Quiet island elegance! Oh yeah, right. With a ten-foot steeple of trash growing on its doorstep?

“Well, it’s quiet,” Hugh had said cheerfully last week when Lachlan had complained about it. He was enjoying Fiona’s tactics as they weren’t aimed at him. “Doesn’t make a sound. Does it?”

It didn’t have to. It was a visual scream. It was an affront to him—and to the sensibilities of the inn’s guests. And if that wasn’t annoyance enough, there were always the bagpipes.

“Bagpipes?” Hugh had stared at him.

“Wait,” Lachlan had raised a hand to still his brother’s protest. “Just wait.”

And after they’d eaten in the inn’s dining room, he’d insisted Hugh sit on the deck of the Moonstone and wait until night fell on Pelican Cay—and the miserable tremulous bleat and warble of an off-key Garryowen drifted toward them on the breeze.

Hugh’s stunned expression had given Lachlan considerable satisfaction. But he would gladly have forgone it, for the pleasure of hearing nothing but the waves breaking on the sand. He arched his brows to say Now do you believe me?

“You don’t know it’s Fiona.”

“Who the hell else could it possibly be?”

Fiona Dunbar had been systematically driving him crazy since she was nine years old.

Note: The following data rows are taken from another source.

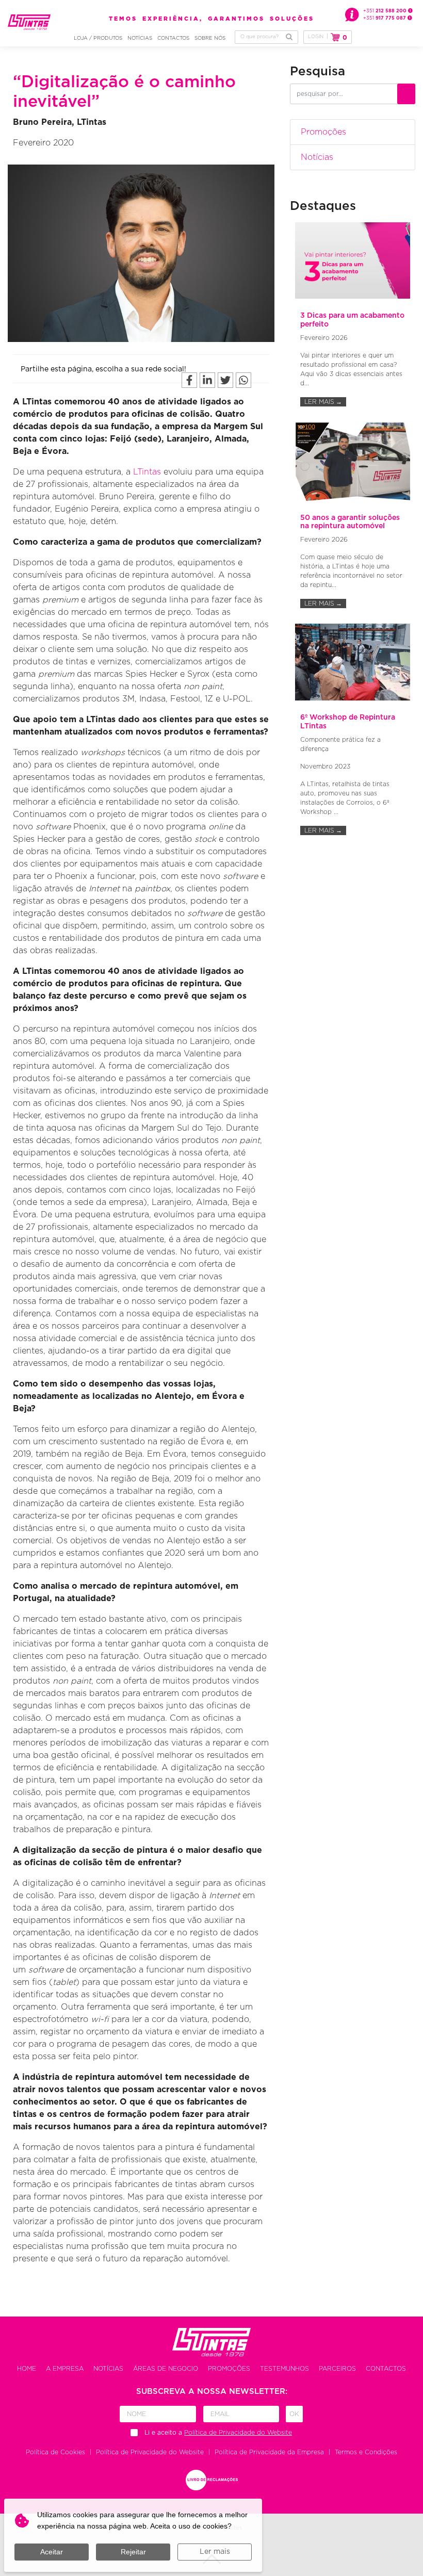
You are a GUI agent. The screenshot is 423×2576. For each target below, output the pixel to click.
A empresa (65, 2369)
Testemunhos (284, 2369)
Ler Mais (323, 401)
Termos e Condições (366, 2452)
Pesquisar (289, 37)
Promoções (323, 132)
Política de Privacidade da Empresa (269, 2452)
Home (26, 2369)
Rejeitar (133, 2552)
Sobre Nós (209, 38)
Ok (294, 2414)
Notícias (139, 38)
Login (315, 37)
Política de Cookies (55, 2452)
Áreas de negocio (165, 2369)
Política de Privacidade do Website (150, 2452)
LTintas (147, 472)
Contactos (173, 38)
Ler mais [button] (215, 2551)
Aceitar (51, 2552)
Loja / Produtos (98, 38)
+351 (385, 11)
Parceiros (337, 2369)
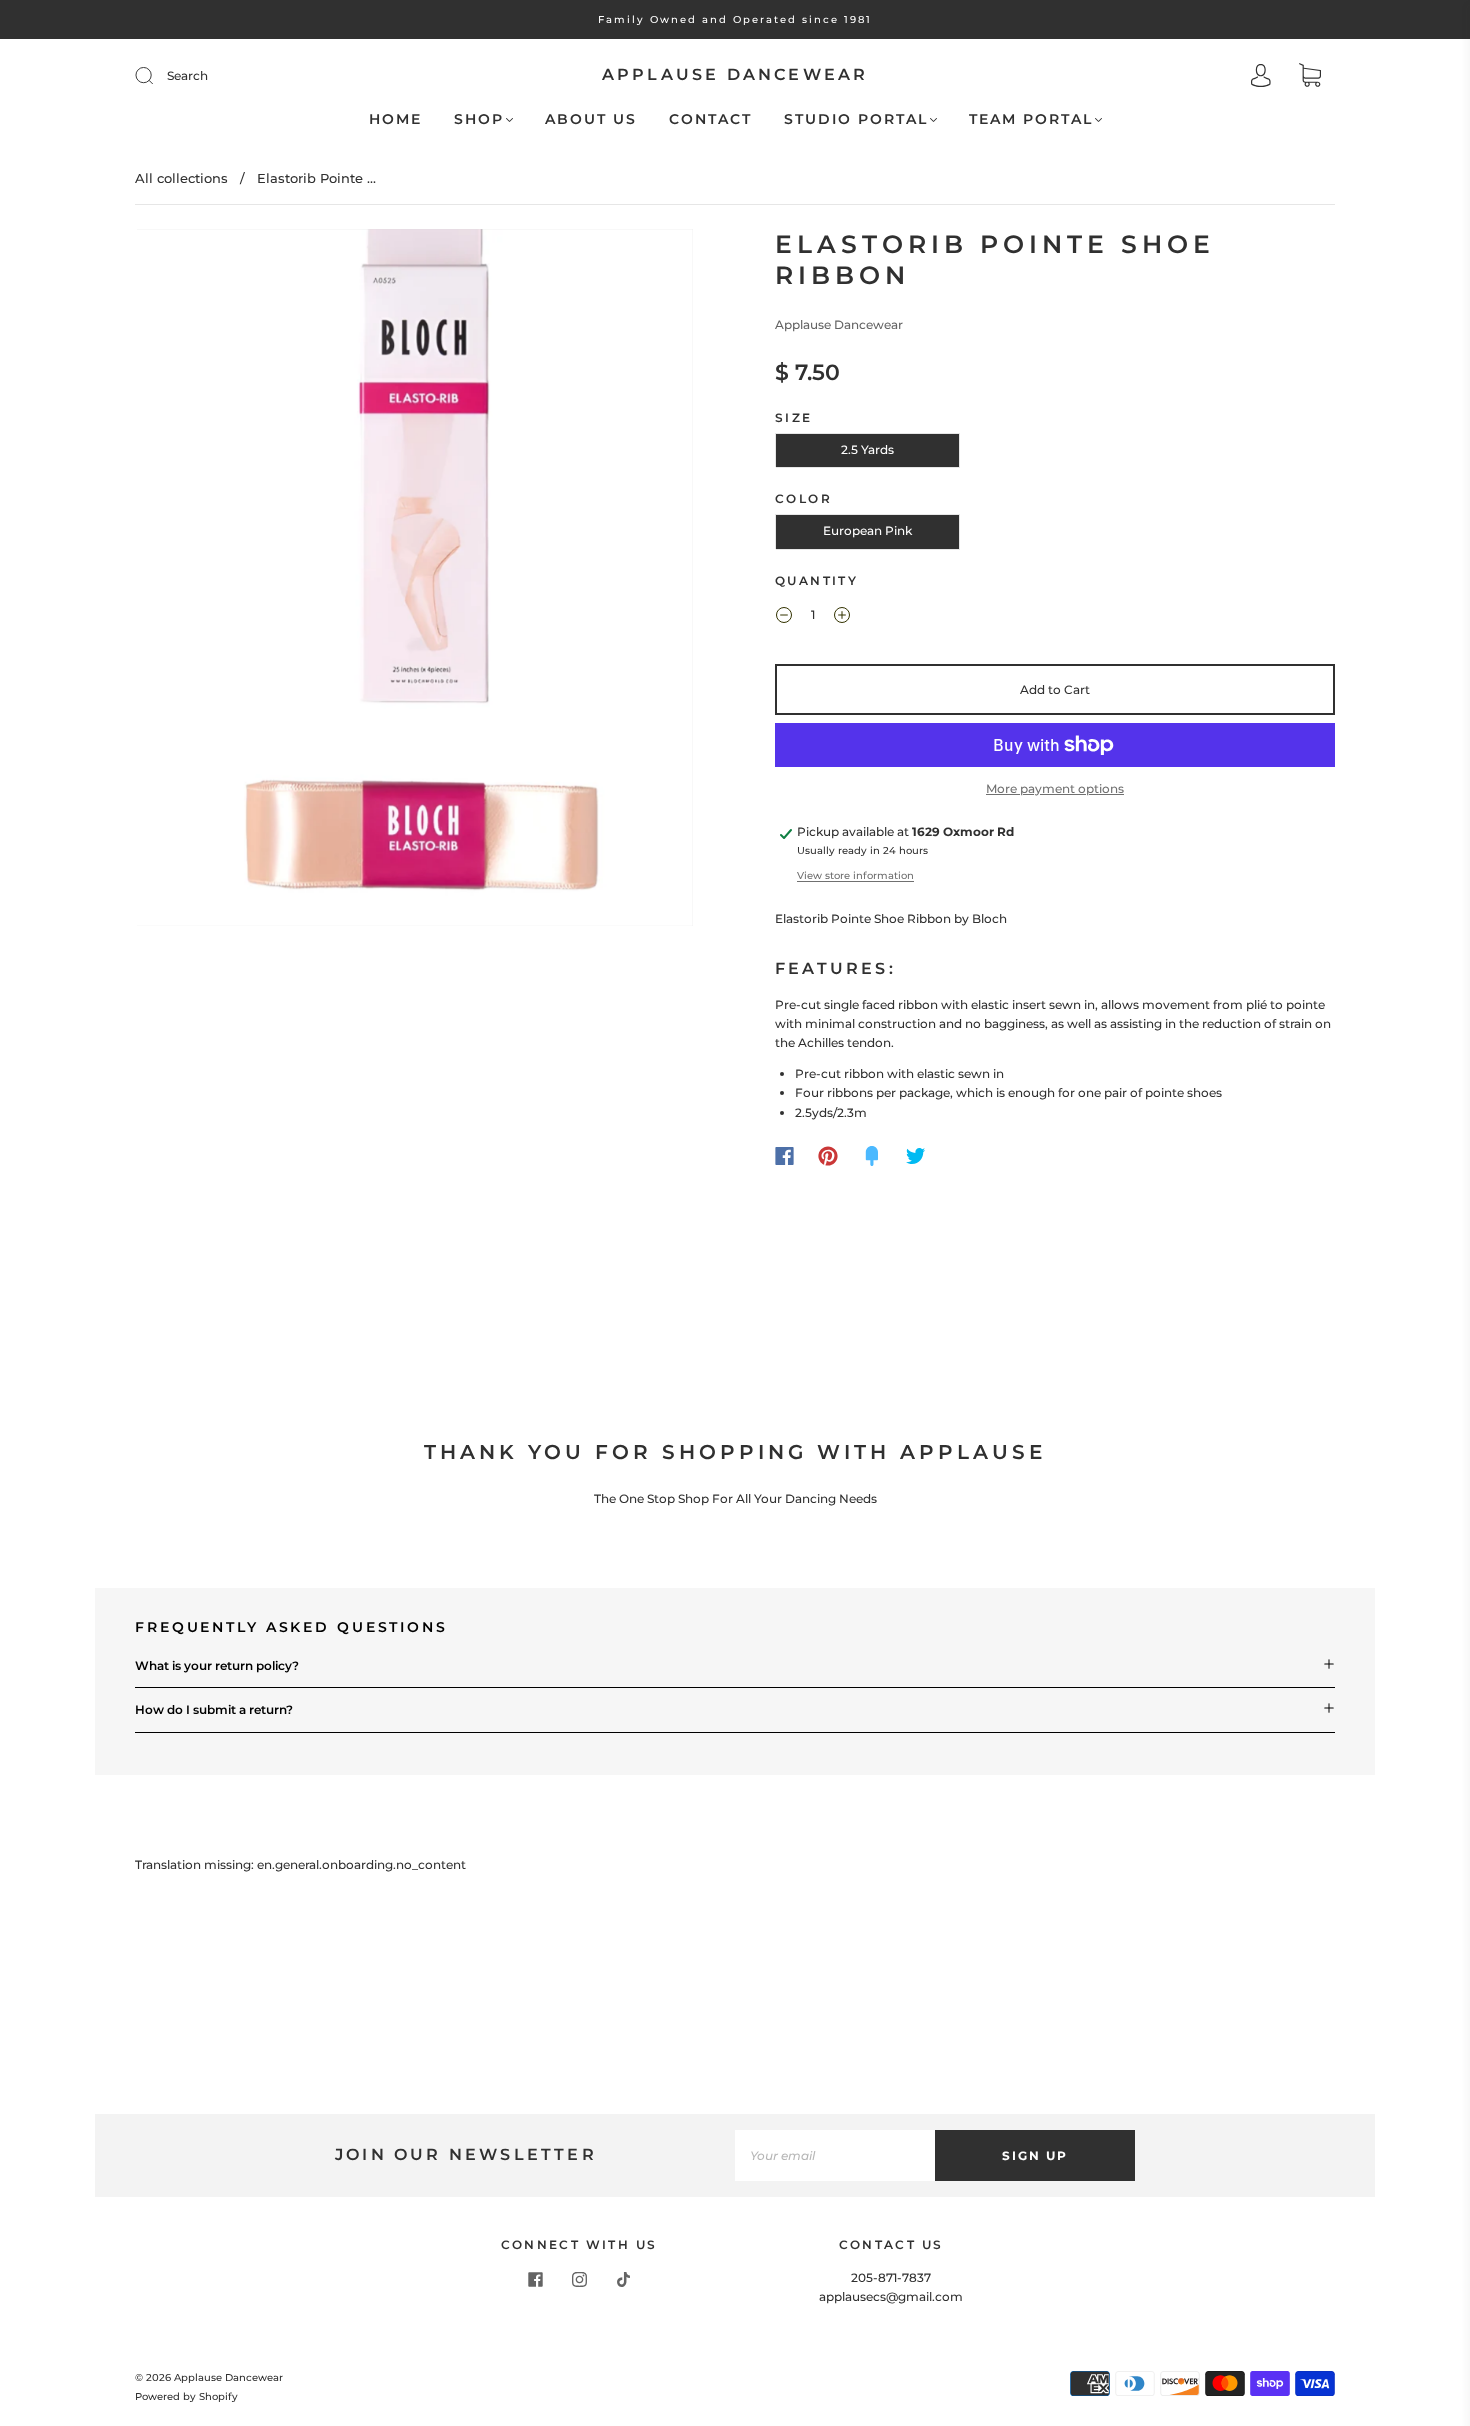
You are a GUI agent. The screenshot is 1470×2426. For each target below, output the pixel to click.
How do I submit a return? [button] (214, 1709)
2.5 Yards (867, 449)
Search (187, 75)
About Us (591, 119)
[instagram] (579, 2280)
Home (395, 119)
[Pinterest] (828, 1156)
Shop (479, 119)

She and his sister, Molly, were the same age and, from the moment they met, had become best friends. Why he—a mature and lordly fifteen at the time—should have had to suffer being constantly plagued by two grubby-faced, sassy, stubborn little monsters was beyond him.

But he had been. Molly and Fiona had followed him everywhere, dogging his footsteps, pestering him continually, watching everything he did—spying on him!—and wanting to do it, too.

“Be nice to them,” his mother had admonished time and time again. “They’re just little girls.”

Little demons, more like. And regardless of his mother’s strictures, Lachlan had done his best to chase them away. He’d snarled at them, growled at them, roared at them. He’d threatened them and slammed his bedroom door on them. But they’d persisted.